If you have a fixed week during summer racing season, you will be able to rent it out. Exchanging that week would also give you very high exchange priority. Is it Wave Crest or Villa L'auberge? If it is Winner's Circle (which is actually in Solana Beach), it won't be in as high demand, but it is right across the street from the racetrack.


----------



## Rhiannon35 (Aug 31, 2016)

Presley, it is Winner's Circle. I realize it's not as luxe as the other two you mentioned, which is what worries me about renting it out. On the other hand, it's ideal for people like us who want to spend a week at the track.
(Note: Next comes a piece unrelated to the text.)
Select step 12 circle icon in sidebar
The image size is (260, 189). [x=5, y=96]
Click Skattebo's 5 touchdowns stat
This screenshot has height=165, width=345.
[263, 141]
Just not sure what the demand will be. Like I said, we probably would want to do something else every few years.


----------



## DeniseM (Aug 31, 2016)

Rental rates for Winner's Circle from redweek.com (major timeshare rental website)

But notice that there are multiple listing, *but only one rental* - although these listings only go back to July 8th - I don't know when race season is.
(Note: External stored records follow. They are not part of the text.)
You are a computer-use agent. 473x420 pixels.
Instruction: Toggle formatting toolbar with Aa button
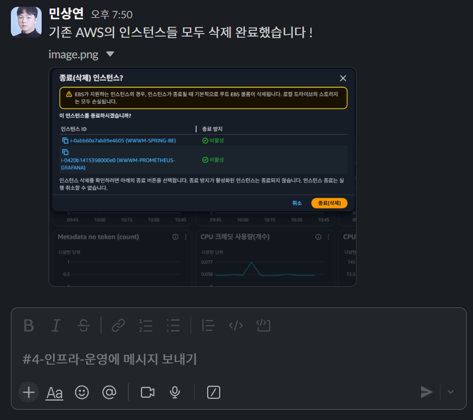tap(54, 393)
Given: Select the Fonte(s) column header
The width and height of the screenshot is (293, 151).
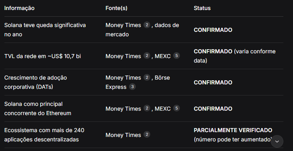Looking at the screenshot, I should coord(119,8).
 	DATES	NTS	PRICE	UNIT	BE/BASLEEPS	 
*07/08/16–07/15/16	7	$850 ($121/night)	None	1  1.5	4 RENTED!
*
09/06/16–09/09/16	3	$375 ($125/night)	Varies	1  1.5	4

09/16/16–09/23/16 NEW!	7	$400 ($57/night)	Varies	1  2	4	

09/23/16–09/30/16	7	$1,225 ($175/night)	Pool	2  2	6	

10/14/16–10/21/16	7	$1,050 ($150/night)	Pool	2  2	6	

12/23/16–12/30/16	7	$1,260 ($180/night)	Pool	2  2	6	
 
01/20/17–01/27/17	7	$1,100 ($157/night)	Pool	2  2	6


----------



## Rhiannon35 (Aug 31, 2016)

Thank you so much, Denise, for looking that up for me.
Interestingly the 2016 racing season started 7/15 and runs until 9/5 and I see there are no rentals available during that time. I'm thinking this either means people don't rent out their units during the season (Del Mar is a premiere track with a very short season, a big deal to racing fans like me); or they use other methods of doing so. Or both.
I know Winners Circle will help you rent out via their website, Expedia, etc. (that's how I got my room for 2 nights a couple weeks ago), at a high commission. But nonetheless, it is an option. Thank you again!


----------



## T_R_Oglodyte (Sep 1, 2016)

DeniseM said:


> Can't advise on renting in this area, but don't buy from the developer, you can buy on the re-sale market for little or nothing.



There is no developer at Winners Circle. The resort is entirely sold, and firmly in control by the owners.  With at least one long-time board member who is also a veteran TUGger. The resort itself operates a resale program, consisting of foreclosed inventory.  Units are also available on the general market. 

Your best rental option might be to put the week into the resorts rental inventory that year.  They will rent the week (using rack rates), deduct a reasonable percentage to cover their costs (I don't remember how much that percentage is, but if you call I'm sure they'll tell you), and send you the difference.  Since resort rack rates will be higher than what you can likely get on your own, you will probably come out money ahead.  

The resort doesn't guarantee rental, but if you have a race season week there shouldn't be any problem with it renting.  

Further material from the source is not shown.